[Saved entries]
====

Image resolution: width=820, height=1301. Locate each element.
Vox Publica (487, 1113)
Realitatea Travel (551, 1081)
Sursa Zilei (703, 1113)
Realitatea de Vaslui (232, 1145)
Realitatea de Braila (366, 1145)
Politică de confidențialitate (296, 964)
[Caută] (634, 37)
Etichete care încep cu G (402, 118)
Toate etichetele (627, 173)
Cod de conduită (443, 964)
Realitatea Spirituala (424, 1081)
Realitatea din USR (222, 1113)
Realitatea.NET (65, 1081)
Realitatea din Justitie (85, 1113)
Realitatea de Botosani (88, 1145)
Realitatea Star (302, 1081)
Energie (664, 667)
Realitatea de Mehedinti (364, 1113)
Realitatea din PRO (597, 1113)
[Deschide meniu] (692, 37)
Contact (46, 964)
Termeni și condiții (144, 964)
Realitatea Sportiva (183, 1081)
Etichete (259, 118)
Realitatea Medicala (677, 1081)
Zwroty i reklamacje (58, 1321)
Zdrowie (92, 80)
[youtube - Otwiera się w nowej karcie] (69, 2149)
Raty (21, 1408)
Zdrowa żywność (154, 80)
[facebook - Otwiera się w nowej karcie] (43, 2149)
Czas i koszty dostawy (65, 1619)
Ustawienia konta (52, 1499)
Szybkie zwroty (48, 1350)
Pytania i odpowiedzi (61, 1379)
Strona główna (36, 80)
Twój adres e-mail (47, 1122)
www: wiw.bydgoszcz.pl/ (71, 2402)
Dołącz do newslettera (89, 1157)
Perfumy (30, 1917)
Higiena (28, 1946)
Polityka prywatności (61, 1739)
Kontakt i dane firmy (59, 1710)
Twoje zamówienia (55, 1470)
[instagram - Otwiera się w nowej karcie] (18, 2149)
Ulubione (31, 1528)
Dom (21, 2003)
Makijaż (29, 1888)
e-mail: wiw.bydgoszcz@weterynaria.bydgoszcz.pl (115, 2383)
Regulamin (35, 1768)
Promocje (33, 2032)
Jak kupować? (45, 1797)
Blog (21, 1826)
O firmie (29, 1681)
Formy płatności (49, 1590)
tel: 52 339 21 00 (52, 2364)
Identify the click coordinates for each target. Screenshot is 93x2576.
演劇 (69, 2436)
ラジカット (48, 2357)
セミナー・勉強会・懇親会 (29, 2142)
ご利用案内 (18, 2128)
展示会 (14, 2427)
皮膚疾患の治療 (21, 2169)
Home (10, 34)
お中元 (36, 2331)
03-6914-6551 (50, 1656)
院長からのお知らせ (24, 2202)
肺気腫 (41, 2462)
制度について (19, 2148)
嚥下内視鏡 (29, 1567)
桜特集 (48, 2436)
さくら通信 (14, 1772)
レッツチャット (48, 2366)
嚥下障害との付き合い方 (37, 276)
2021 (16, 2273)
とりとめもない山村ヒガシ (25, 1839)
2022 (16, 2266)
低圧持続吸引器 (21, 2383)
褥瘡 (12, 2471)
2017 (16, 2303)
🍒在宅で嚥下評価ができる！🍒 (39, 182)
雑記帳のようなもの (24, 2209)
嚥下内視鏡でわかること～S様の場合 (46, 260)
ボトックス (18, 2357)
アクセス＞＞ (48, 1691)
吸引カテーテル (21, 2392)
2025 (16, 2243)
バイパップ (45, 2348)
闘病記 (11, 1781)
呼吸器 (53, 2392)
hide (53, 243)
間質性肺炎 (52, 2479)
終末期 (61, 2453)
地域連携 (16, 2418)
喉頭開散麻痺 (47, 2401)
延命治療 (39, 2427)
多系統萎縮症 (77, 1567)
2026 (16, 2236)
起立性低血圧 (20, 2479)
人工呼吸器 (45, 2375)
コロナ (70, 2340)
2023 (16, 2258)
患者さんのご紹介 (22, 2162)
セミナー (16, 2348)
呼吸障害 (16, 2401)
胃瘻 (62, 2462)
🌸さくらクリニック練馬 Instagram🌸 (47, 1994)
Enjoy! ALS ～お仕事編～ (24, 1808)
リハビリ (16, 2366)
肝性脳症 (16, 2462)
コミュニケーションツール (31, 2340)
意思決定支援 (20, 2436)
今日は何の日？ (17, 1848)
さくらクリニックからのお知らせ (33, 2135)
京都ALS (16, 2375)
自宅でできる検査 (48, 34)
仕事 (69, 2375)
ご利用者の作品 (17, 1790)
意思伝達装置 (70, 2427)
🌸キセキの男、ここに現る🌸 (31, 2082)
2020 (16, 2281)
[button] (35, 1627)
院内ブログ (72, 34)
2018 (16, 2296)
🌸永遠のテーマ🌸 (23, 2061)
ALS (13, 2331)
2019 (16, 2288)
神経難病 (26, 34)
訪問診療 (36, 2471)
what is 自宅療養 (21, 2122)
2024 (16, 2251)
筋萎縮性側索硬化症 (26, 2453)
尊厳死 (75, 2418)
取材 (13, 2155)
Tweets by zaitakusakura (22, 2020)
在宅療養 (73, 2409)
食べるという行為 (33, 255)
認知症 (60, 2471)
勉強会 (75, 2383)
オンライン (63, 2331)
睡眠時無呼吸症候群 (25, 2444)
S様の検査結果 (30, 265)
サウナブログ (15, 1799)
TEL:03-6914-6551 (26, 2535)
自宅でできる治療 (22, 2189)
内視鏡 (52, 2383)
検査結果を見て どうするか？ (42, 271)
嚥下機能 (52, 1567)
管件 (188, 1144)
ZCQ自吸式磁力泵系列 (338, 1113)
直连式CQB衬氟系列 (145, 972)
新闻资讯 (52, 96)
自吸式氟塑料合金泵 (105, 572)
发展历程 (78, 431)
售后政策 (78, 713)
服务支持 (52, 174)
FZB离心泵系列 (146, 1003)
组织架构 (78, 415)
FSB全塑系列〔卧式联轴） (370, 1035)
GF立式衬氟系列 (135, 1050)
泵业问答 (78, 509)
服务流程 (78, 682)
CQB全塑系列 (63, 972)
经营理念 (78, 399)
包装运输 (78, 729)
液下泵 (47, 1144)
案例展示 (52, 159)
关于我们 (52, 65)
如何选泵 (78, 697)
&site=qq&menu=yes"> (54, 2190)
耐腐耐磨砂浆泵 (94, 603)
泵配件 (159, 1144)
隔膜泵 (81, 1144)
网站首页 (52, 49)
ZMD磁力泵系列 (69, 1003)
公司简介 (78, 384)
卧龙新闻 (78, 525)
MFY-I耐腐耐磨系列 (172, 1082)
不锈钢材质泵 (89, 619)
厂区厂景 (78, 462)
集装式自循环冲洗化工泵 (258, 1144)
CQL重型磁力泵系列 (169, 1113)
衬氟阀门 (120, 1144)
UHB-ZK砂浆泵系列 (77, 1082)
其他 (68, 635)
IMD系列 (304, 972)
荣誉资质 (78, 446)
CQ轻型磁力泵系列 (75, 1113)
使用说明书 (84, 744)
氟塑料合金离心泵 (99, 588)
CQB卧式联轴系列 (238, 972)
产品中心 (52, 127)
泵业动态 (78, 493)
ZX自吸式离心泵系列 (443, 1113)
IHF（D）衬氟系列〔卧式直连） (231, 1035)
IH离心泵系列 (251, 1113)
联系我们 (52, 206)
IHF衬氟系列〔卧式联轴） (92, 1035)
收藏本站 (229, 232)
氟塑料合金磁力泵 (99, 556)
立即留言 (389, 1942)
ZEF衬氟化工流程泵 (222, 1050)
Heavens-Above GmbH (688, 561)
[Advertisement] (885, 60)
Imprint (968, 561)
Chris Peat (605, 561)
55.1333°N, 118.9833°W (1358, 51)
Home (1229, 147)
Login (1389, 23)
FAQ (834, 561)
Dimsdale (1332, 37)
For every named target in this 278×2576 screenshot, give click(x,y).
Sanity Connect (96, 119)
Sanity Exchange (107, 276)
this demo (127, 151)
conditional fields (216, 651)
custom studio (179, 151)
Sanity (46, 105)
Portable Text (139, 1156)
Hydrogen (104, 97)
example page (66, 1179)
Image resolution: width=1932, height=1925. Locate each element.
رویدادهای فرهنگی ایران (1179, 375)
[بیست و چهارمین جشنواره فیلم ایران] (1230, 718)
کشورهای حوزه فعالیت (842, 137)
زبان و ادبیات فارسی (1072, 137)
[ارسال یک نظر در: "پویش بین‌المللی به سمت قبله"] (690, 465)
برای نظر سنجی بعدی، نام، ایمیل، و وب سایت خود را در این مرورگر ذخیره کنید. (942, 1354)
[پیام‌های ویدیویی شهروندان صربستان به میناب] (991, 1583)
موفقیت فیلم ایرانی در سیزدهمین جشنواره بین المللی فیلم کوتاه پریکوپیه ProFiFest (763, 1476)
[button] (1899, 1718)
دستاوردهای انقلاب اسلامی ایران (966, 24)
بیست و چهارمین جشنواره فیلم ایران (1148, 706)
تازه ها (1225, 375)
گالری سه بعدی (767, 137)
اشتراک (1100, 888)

====

Copy out, exactly and alone, the lines of the entries above between the ones holding "Realitatea de Mehedinti (364, 1113)" and "Twój adres e-mail (47, 1122)", inclusive.

Realitatea de Mehedinti (364, 1113)
Realitatea din PRO (597, 1113)
[Deschide meniu] (692, 37)
Contact (46, 964)
Termeni și condiții (144, 964)
Realitatea Sportiva (183, 1081)
Etichete (259, 118)
Realitatea Medicala (677, 1081)
Zwroty i reklamacje (58, 1321)
Zdrowie (92, 80)
[youtube - Otwiera się w nowej karcie] (69, 2149)
Raty (21, 1408)
Zdrowa żywność (154, 80)
[facebook - Otwiera się w nowej karcie] (43, 2149)
Czas i koszty dostawy (65, 1619)
Ustawienia konta (52, 1499)
Szybkie zwroty (48, 1350)
Pytania i odpowiedzi (61, 1379)
Strona główna (36, 80)
Twój adres e-mail (47, 1122)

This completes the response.